Monday, June 30, 2025

Cathy's Curse (1977)

A Canadian production that is clearly aimed at cashing in on everything from The Exorcist to The Omen, taking in Rosemary's Baby along the way, Cathy's Curse (1977), in contrast to the A-movie production values of those titles, is very much a B-level production.  It's opening, a flashback to thirty years previously, with a man and his young daughter burned to death in a fiery car crash, is probably the best part of the film:  vividly filmed against a snowy night time landscape, it seems to be setting the tone for the rest of the film.  Unfortunately, though, what follows is decidedly stodgy, indifferently filmed and moving at a pedestrian pace through a series of genre clichés, none of them particularly well, or even atmospherically, staged.  From a contemporary perspective, perhaps the most interesting aspect of the script is its prefiguring of the misogynistic brainwashing that modern day so called influencers like the Tate brothers go in for.  Except that here, it isn't a young male child who has been so 'influenced', but the young girl who was burned to death at the beginning.  She and her father had been abandoned by her mother, who took her brother with her, with the father subsequently railing against the evils of women, how they are all 'bitches' and 'whores'.  The film's main plot involves the brother, along with his wife and young daughter, Cathy, moving back to the old family home, where the daughter finds herself possessed by the vengeful, woman-hating, spirit of the dead girl, her aunt.

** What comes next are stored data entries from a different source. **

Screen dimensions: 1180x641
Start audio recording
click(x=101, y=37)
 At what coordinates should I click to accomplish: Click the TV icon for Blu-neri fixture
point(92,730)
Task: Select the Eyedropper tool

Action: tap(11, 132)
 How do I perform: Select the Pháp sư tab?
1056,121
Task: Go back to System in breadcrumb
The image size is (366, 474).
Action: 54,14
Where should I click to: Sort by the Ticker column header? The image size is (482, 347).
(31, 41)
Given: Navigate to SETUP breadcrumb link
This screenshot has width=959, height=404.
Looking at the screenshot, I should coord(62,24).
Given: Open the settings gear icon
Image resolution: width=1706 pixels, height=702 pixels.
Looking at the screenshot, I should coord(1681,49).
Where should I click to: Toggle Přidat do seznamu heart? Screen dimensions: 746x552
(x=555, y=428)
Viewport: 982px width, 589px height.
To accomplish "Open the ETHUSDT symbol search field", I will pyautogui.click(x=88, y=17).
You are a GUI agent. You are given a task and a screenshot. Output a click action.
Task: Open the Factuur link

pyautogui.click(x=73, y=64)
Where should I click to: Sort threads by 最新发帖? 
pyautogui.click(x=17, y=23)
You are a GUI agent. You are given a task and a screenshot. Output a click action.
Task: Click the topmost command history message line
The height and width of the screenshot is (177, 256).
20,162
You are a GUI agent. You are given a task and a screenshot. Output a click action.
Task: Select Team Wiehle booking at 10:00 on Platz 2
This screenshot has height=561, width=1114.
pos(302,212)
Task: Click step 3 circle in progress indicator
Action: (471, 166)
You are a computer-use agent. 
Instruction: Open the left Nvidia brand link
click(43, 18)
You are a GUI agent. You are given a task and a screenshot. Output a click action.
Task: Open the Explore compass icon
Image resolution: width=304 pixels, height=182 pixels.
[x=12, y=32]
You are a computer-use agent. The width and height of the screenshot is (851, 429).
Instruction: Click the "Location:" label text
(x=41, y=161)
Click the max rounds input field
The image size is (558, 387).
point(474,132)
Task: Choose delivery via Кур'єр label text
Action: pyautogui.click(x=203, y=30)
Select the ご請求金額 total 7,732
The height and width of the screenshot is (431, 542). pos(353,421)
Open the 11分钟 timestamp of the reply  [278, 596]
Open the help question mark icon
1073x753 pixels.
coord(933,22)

The depiction of the possession itself is strictly by the numbers - it takes place the via the medium of an ugly looking doll she finds in the attic (which occasionally comes to life to scare people) and a photo of the dead girl, whose eyes glow green when she's getting Cathy to do especially evil things.  Cathy is predictably unpleasant to the other local kids, defies her mother and the housekeeper, but plays up to and manipulates her father and the handyman.  It's not just human females the ghost hates - the handyman's female dog (which growls at the possessed child), also ends up in the firing line.  There are all the usual manifestations of snakes and spiders, baths full of blood, food suddenly turning rotten and maggot infested and a couple of deaths.  Cathy's main target, her mother, is recovering from a nervous breakdown after a miscarriage, so, obviously, nobody believes her claims about Cathy being possessed.  It all builds to a decidedly underwhelming climax and abrupt ending.  The film as a whole has a somewhat disjointed feel, as if there are scenes missing - either cut or unfilmed - and the script serves its cast up plenty of clunky dialogue, probably one of the reasons why the performances seem detached and uninvolved.  As a horror film, Cathy's Curse is a non-starter - there is absolutely no sense of urgency in the film, either in the acting performances or the direction, resulting in a complete lack of tension and suspense, while the effects work is poor and there isn't even any gore to enliven the proceedings.  To be fair, while it most certainly isn't a good film, Cathy's Curse is blandly watchable, but entirely forgettable.